-- What the exercise asks --
Return the tail of the records exactly, starting from the line containing "Instruction: Open the" and ending with the final line.

-- Given records --
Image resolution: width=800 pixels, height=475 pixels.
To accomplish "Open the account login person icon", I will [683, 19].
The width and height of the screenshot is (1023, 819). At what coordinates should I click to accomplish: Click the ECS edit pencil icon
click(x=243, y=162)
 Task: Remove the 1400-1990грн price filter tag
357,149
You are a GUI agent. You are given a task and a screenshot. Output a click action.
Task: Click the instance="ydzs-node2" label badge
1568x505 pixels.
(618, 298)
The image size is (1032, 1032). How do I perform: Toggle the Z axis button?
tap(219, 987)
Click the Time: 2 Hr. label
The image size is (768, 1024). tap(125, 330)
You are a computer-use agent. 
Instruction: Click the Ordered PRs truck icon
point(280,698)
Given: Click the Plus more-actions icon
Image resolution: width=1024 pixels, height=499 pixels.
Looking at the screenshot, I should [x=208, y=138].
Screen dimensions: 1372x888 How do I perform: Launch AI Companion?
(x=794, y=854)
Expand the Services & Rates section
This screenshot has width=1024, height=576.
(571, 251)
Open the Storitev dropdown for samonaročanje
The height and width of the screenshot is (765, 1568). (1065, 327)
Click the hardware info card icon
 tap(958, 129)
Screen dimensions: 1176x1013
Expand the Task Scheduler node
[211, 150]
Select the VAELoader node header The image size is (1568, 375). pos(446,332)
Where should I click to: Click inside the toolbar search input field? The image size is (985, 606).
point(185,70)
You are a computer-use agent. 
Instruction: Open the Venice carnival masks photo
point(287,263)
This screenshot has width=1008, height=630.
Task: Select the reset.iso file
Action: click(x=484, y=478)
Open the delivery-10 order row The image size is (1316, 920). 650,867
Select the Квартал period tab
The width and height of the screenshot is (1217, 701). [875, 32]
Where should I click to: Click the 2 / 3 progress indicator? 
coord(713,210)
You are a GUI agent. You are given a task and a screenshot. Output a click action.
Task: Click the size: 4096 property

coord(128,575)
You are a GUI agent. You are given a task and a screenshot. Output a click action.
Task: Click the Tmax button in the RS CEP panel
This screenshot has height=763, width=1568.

-- Answer to the exercise --
Instruction: Open the Venice carnival masks photo
point(287,263)
This screenshot has width=1008, height=630.
Task: Select the reset.iso file
Action: click(x=484, y=478)
Open the delivery-10 order row The image size is (1316, 920). 650,867
Select the Квартал period tab
The width and height of the screenshot is (1217, 701). [875, 32]
Where should I click to: Click the 2 / 3 progress indicator? 
coord(713,210)
You are a GUI agent. You are given a task and a screenshot. Output a click action.
Task: Click the size: 4096 property

coord(128,575)
You are a GUI agent. You are given a task and a screenshot. Output a click action.
Task: Click the Tmax button in the RS CEP panel
This screenshot has height=763, width=1568.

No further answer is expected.